THE DATA:
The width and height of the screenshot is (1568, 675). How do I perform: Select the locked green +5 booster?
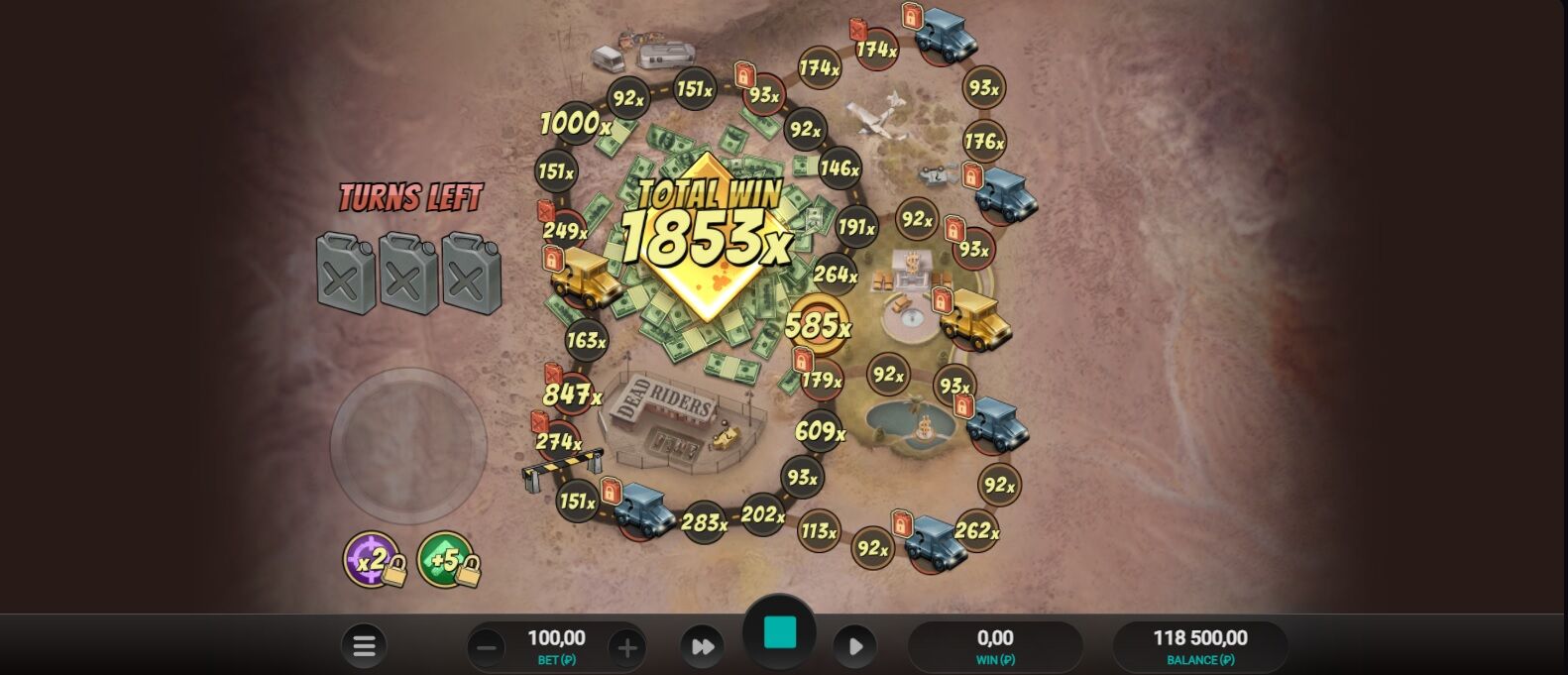(x=447, y=560)
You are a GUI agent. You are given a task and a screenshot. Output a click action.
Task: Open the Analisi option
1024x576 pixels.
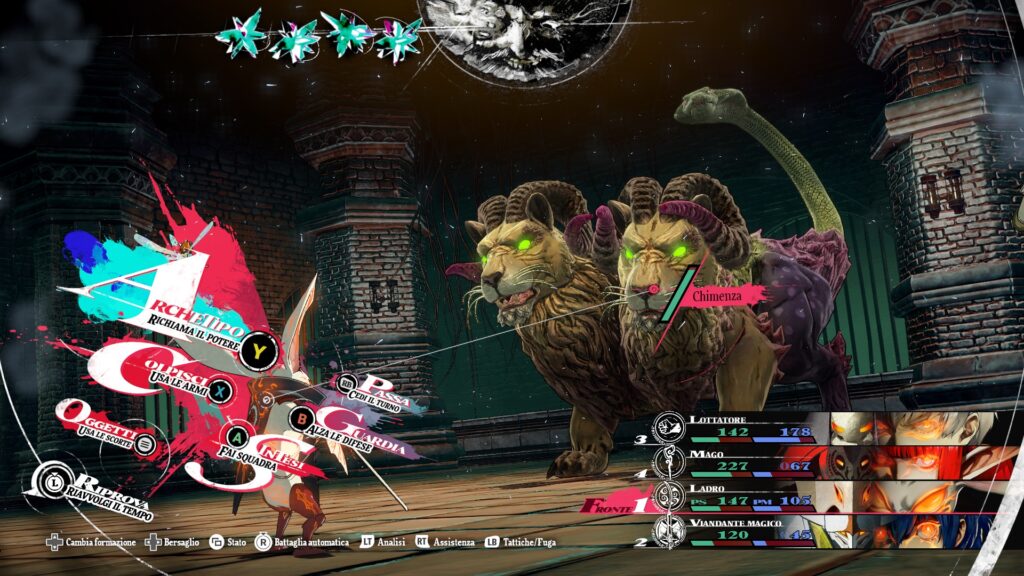tap(385, 542)
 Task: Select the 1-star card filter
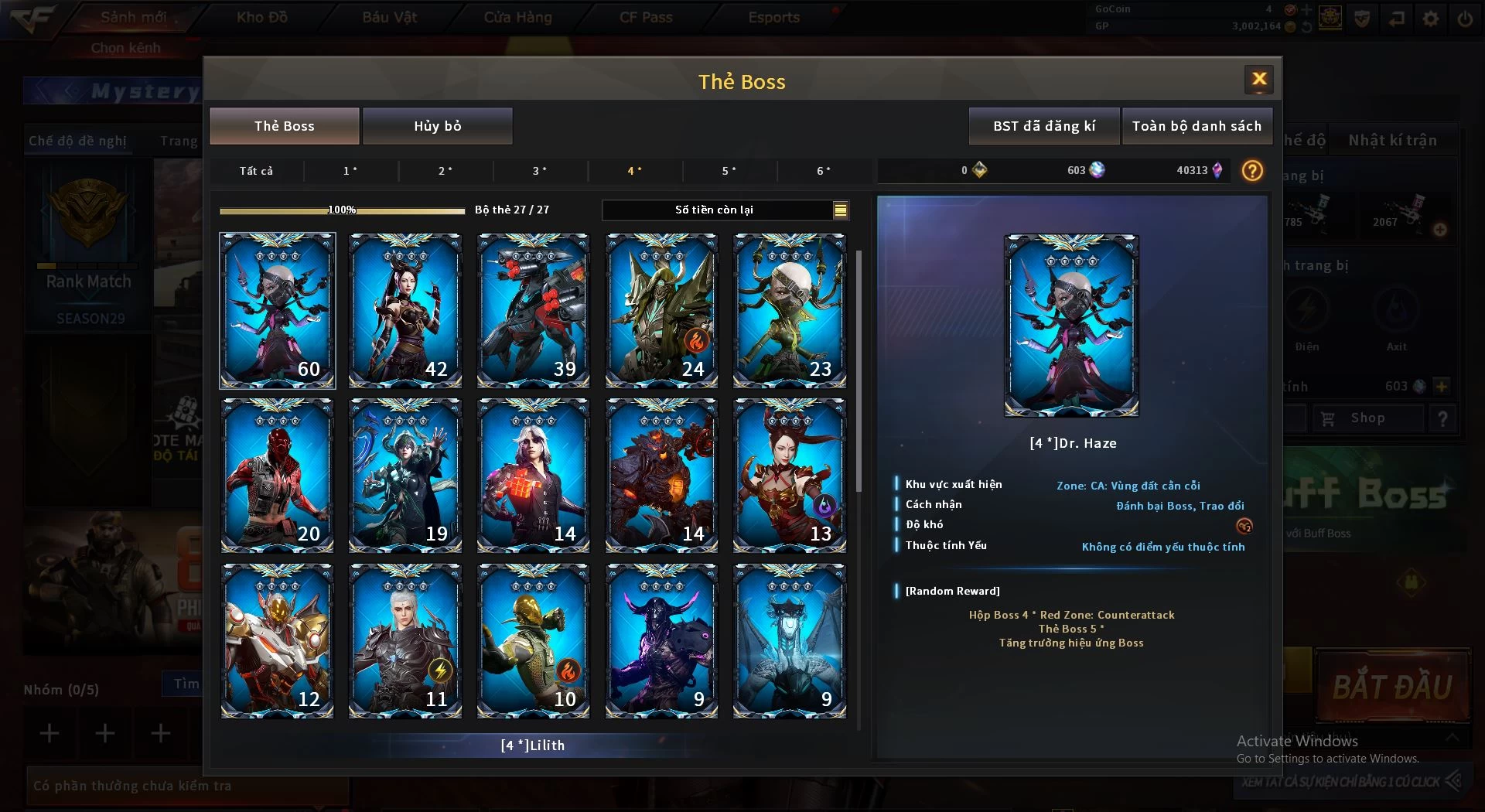point(350,171)

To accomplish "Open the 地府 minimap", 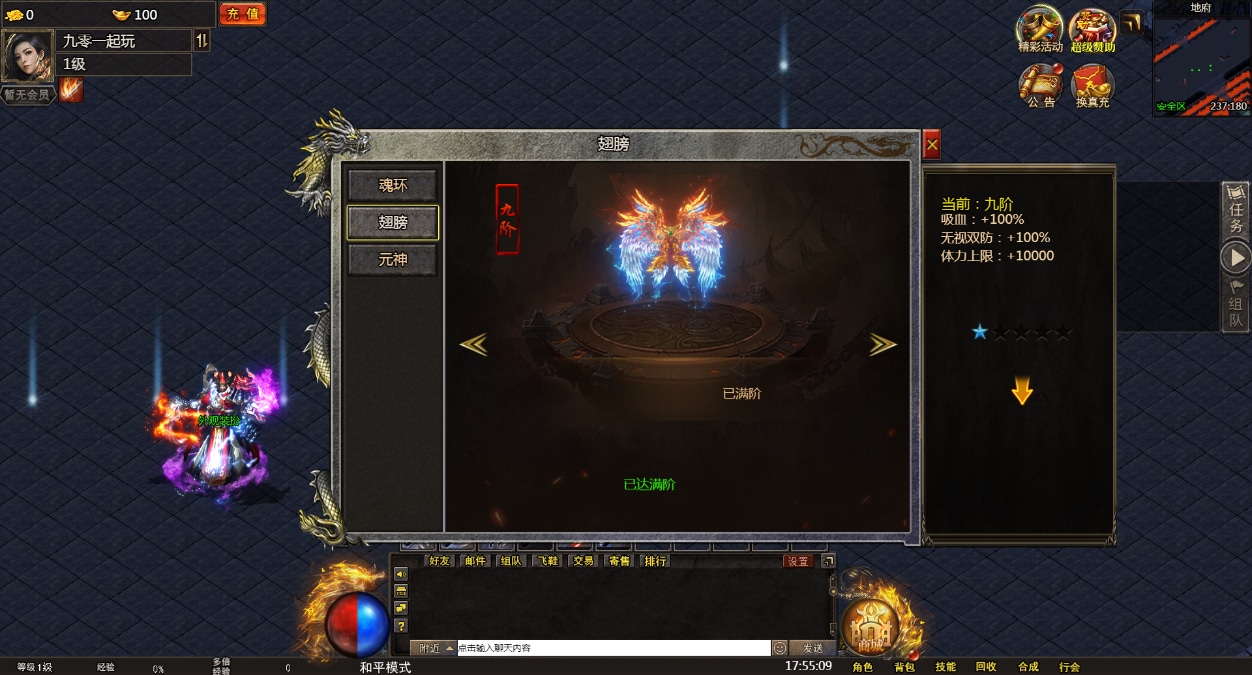I will point(1200,62).
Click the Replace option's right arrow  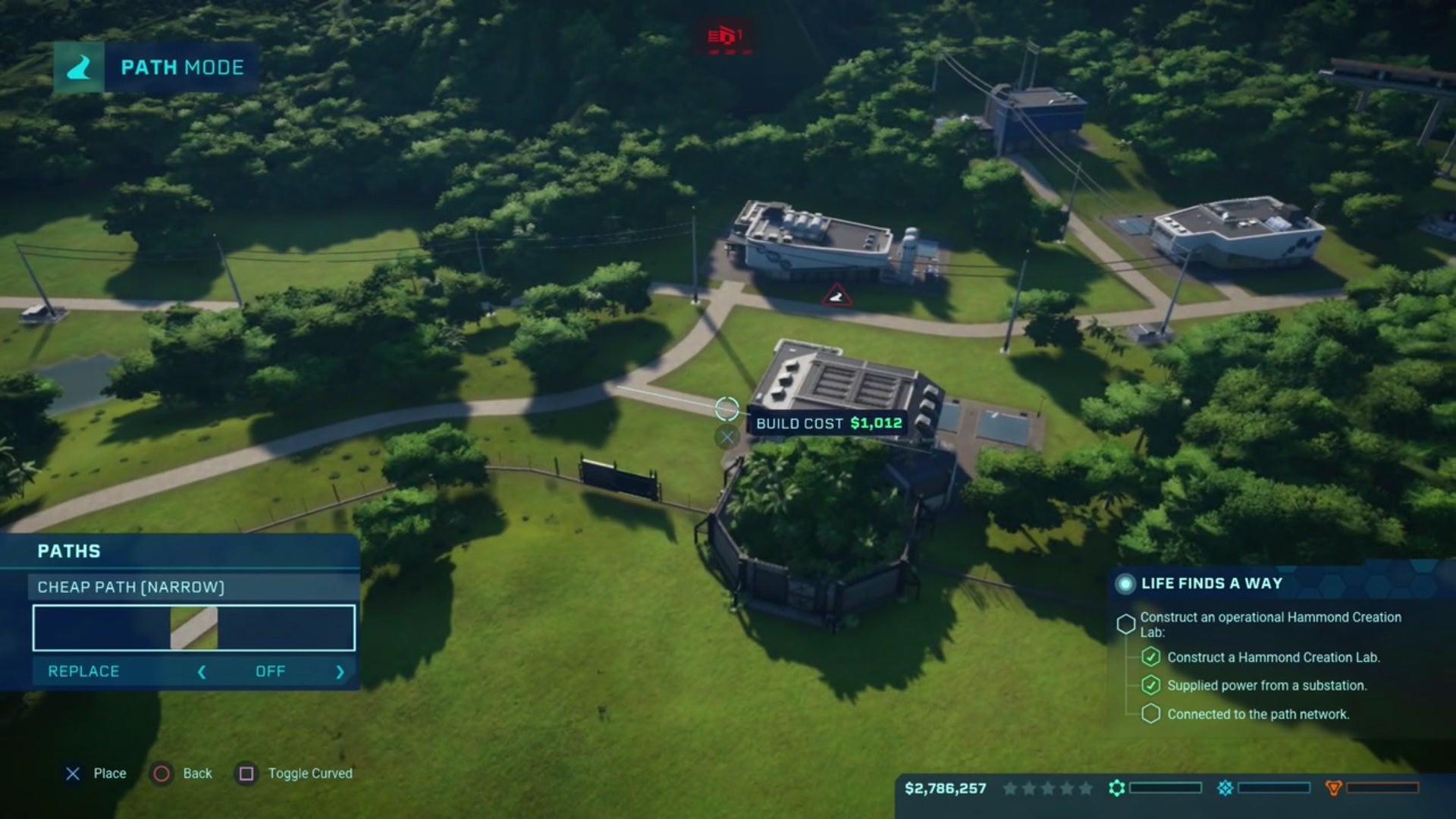[x=340, y=672]
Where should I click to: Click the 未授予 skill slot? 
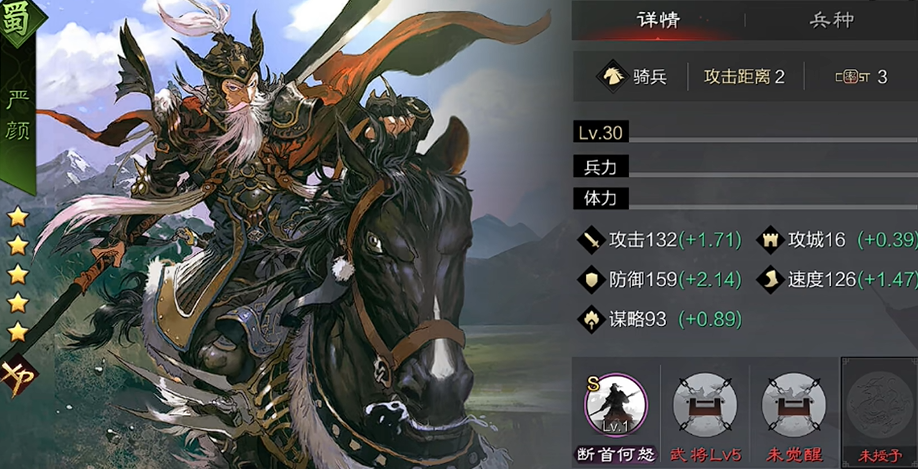879,405
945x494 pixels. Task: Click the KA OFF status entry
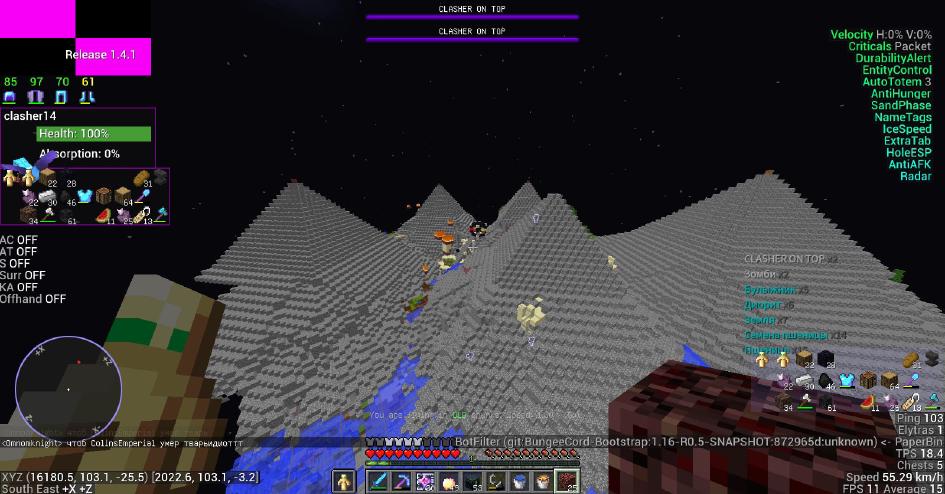19,287
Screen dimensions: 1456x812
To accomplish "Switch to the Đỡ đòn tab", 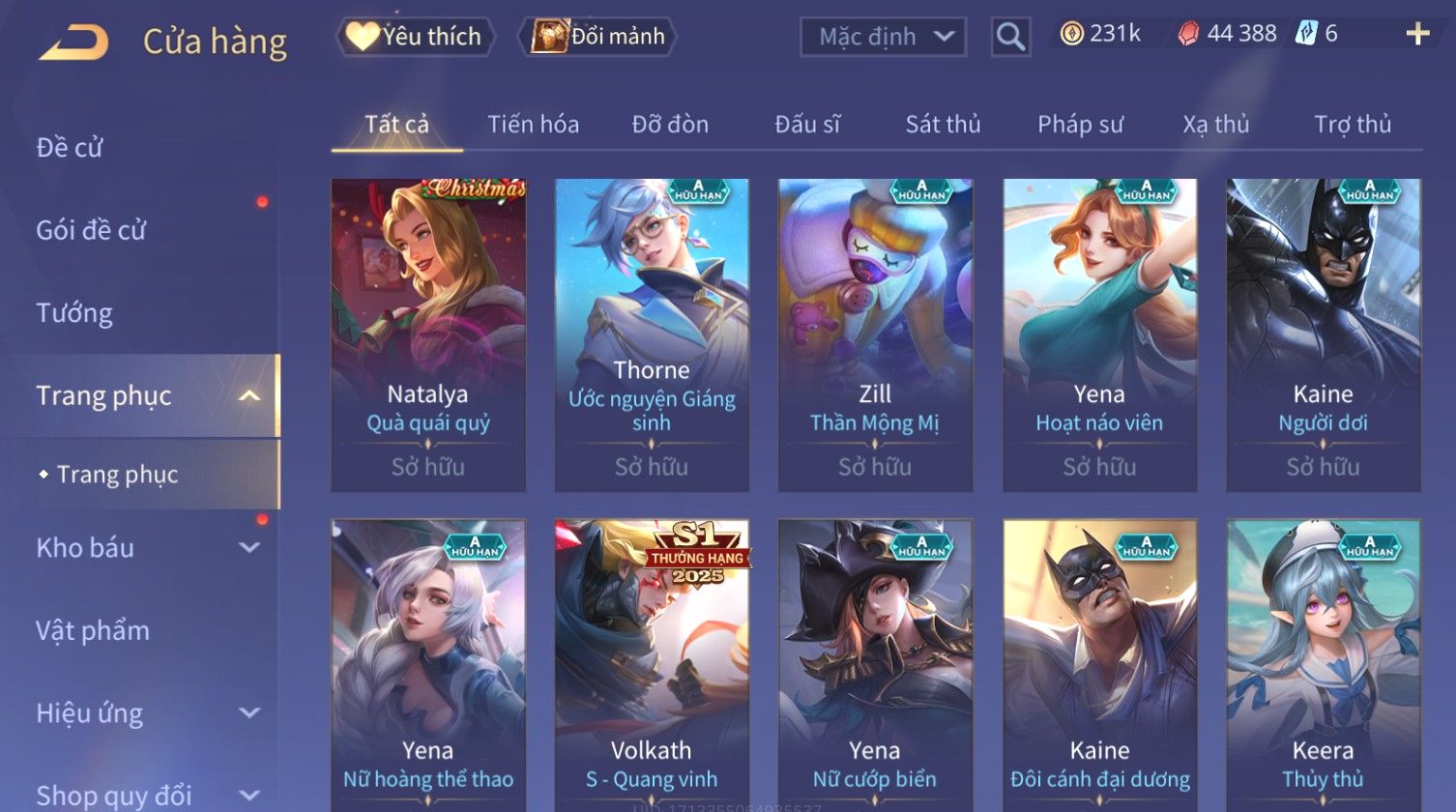I will (670, 125).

TASK DETAILS: Copy out verbatim the entries from the first line up to and including the line containing "tap(385, 542)". Omit the pictures.

FULL SOLUTION:
The width and height of the screenshot is (1568, 675). How do I perform: Select the locked green +5 booster?
(x=447, y=560)
You are a GUI agent. You are given a task and a screenshot. Output a click action.
Task: Open the Analisi option
1024x576 pixels.
tap(385, 542)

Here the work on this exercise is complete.